**Available data**
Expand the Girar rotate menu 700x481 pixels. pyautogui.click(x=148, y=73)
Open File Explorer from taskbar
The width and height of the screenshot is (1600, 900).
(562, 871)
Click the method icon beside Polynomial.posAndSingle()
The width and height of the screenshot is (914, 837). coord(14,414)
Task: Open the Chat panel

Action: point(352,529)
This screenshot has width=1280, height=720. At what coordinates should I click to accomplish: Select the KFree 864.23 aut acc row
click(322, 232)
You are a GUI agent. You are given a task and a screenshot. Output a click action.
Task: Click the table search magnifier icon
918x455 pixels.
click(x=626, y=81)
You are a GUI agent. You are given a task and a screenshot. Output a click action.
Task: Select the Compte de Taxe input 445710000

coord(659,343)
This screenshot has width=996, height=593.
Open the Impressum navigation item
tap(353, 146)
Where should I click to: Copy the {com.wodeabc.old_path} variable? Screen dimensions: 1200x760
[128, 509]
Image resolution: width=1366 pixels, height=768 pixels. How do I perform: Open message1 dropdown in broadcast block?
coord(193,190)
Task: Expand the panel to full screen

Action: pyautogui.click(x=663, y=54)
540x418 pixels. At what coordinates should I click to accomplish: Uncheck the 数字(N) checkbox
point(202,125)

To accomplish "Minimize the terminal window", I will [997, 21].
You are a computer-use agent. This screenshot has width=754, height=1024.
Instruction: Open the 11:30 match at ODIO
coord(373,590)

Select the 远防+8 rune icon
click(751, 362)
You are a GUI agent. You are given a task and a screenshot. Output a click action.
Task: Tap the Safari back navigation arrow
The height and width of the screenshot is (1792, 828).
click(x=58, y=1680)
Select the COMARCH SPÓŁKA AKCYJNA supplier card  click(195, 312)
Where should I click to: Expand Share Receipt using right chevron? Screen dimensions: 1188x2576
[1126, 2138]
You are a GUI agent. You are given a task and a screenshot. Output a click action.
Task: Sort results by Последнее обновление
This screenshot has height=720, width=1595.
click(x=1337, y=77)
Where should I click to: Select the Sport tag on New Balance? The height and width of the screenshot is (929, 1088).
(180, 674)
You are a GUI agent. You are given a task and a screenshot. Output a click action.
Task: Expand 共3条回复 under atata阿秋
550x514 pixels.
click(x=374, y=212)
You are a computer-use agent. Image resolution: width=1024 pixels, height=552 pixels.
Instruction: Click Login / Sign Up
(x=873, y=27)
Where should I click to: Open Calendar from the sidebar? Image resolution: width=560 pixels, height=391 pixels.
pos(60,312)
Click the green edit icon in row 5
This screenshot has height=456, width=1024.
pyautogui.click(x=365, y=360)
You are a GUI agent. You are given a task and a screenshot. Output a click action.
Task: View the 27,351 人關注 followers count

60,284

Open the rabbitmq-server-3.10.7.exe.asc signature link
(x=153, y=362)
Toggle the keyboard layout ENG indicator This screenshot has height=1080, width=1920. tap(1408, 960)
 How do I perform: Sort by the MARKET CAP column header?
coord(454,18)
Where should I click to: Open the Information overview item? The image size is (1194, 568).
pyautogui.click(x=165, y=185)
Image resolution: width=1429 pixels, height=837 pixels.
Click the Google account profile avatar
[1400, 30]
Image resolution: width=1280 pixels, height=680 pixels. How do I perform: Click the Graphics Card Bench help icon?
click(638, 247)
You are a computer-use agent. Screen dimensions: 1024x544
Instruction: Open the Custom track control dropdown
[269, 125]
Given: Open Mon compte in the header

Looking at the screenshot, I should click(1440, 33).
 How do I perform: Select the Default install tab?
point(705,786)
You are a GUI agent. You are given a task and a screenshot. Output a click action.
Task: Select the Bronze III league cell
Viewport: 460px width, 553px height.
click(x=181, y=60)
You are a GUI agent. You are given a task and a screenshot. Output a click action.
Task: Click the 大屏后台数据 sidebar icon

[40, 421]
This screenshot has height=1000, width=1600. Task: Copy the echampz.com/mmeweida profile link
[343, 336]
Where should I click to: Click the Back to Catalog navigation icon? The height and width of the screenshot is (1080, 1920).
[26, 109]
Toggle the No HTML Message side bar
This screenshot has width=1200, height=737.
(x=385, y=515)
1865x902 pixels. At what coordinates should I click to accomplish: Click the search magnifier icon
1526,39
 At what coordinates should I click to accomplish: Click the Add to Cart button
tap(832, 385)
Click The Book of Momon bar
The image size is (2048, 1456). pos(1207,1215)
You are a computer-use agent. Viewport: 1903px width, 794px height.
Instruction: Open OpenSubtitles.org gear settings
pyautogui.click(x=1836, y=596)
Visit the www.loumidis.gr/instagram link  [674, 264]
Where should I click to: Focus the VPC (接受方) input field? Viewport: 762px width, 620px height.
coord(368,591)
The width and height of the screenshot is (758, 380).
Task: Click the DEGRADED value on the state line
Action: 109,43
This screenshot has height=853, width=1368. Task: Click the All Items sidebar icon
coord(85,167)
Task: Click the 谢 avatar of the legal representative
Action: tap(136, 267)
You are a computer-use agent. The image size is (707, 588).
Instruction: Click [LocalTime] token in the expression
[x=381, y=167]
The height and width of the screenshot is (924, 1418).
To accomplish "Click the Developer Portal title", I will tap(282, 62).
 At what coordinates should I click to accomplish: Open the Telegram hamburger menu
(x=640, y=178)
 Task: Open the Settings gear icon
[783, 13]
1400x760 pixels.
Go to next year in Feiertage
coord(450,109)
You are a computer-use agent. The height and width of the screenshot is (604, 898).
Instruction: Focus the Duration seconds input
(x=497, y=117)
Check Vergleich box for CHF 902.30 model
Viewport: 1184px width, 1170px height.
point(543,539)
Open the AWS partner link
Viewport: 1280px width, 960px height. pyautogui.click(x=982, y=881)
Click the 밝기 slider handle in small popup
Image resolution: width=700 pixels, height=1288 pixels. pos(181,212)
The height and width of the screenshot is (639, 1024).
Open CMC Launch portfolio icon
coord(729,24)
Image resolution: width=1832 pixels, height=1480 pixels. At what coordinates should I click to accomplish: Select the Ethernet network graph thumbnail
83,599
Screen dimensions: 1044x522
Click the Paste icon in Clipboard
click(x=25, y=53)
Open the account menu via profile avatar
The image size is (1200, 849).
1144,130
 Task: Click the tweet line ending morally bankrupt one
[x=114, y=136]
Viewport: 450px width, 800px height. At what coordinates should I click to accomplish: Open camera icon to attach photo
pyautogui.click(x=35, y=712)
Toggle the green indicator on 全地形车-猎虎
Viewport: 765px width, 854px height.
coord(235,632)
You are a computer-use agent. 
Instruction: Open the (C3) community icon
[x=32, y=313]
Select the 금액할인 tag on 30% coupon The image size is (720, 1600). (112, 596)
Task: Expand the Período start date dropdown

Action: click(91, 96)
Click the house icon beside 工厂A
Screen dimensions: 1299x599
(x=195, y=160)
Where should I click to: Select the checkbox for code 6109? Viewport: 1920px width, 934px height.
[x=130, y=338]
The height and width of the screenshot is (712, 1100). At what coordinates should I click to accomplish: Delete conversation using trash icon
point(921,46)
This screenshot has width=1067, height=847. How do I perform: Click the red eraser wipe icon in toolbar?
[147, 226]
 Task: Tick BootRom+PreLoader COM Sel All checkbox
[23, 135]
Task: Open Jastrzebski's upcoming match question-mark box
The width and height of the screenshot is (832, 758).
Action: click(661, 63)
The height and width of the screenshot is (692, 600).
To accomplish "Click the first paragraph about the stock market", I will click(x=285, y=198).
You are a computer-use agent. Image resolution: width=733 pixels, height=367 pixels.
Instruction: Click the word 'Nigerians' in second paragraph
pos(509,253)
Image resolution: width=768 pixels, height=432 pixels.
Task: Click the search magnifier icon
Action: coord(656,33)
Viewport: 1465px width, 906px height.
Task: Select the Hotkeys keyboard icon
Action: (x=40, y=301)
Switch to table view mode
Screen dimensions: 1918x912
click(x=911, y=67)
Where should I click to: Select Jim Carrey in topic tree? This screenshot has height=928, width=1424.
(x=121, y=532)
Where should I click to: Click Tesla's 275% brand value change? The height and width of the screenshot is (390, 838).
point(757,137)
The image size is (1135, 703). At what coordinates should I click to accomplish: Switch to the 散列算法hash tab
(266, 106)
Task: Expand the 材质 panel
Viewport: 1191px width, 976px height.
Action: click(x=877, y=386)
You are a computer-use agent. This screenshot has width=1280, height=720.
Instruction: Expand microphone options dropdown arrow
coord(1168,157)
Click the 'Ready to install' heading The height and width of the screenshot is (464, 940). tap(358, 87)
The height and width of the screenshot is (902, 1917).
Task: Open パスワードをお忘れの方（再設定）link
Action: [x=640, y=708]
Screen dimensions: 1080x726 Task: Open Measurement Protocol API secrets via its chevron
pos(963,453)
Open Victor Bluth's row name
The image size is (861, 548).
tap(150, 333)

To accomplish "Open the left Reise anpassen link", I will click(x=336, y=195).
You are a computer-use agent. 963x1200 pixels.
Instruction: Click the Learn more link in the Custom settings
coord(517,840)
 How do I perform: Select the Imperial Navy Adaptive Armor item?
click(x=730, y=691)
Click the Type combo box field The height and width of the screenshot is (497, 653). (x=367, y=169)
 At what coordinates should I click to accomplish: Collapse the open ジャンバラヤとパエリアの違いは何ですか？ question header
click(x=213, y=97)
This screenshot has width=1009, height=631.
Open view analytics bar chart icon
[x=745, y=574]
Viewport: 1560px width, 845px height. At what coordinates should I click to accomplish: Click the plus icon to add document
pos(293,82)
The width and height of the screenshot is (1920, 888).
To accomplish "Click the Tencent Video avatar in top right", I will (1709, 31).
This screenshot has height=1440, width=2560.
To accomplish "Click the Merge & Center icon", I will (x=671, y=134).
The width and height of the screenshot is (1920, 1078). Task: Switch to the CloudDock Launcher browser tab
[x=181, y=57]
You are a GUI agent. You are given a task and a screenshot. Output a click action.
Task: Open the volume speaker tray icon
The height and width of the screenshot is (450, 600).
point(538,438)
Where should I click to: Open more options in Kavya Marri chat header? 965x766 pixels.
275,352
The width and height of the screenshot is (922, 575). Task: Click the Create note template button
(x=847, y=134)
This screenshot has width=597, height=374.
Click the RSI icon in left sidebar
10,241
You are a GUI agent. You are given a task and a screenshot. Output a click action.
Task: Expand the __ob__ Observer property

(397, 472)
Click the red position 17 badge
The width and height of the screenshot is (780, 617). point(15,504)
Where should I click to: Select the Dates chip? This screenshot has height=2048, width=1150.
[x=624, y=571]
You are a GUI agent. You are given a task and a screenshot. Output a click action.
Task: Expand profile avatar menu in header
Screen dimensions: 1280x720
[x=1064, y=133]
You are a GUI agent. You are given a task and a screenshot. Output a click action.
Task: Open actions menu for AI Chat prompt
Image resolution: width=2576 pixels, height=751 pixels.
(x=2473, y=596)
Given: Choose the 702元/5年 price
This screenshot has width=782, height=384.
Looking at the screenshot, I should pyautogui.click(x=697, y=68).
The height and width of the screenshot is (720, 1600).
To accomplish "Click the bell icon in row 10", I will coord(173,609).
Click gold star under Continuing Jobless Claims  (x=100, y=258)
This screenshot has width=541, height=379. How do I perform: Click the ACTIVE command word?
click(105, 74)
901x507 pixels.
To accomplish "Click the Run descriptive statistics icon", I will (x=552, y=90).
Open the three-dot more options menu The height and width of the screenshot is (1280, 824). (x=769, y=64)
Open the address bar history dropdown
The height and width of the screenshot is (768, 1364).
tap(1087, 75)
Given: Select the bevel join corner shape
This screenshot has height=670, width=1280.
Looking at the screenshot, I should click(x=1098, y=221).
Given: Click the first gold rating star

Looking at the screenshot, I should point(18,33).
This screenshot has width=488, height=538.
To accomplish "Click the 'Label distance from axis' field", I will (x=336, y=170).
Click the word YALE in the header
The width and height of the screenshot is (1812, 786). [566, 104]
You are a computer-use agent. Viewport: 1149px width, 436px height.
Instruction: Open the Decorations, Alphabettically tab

**What is being asked**
Above are records; repeat only the lines starting at the line with "Task: Open Jastrzebski's" and ending at the line with "You are a computer-use agent. Image resolution: width=733", exactly as they appear, both included.

**Response box**
Task: Open Jastrzebski's upcoming match question-mark box
The width and height of the screenshot is (832, 758).
Action: click(661, 63)
The height and width of the screenshot is (692, 600).
To accomplish "Click the first paragraph about the stock market", I will click(x=285, y=198).
You are a computer-use agent. Image resolution: width=733 pixels, height=367 pixels.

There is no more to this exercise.